--- What is expected ---
The lines to copy are those in the records below that hold the word "computer".

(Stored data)
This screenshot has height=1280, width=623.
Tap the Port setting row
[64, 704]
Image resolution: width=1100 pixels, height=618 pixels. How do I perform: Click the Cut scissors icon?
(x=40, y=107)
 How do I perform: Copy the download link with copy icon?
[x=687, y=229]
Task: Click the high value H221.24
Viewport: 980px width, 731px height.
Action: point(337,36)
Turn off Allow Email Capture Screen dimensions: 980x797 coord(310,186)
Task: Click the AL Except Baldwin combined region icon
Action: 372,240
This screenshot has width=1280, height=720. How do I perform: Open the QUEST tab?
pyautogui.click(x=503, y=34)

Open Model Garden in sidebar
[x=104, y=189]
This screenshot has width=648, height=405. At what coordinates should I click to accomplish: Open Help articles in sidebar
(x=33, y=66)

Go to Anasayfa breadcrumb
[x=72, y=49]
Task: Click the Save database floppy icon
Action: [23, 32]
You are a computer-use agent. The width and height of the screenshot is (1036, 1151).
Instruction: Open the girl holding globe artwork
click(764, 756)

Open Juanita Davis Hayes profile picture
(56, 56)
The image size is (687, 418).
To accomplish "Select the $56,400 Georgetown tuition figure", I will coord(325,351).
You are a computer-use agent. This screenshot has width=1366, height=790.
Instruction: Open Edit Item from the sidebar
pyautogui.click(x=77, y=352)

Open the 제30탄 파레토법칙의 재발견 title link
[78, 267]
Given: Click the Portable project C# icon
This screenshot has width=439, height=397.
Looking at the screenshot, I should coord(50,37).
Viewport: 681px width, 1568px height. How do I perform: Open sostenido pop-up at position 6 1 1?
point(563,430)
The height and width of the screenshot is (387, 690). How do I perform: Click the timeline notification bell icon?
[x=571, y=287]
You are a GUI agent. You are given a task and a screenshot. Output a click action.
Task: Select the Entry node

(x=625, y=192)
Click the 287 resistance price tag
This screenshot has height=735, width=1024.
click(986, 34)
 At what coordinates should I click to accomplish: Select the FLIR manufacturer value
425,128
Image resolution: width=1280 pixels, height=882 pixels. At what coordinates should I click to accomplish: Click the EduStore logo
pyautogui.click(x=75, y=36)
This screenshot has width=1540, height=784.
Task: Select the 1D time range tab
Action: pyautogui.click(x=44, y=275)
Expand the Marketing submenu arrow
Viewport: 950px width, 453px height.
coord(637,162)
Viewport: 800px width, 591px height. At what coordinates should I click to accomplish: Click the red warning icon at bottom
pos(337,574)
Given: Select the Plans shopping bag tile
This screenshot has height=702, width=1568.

--- Response area ---
You are a computer-use agent. The width and height of the screenshot is (1036, 1151).
You are a computer-use agent. This screenshot has width=1366, height=790.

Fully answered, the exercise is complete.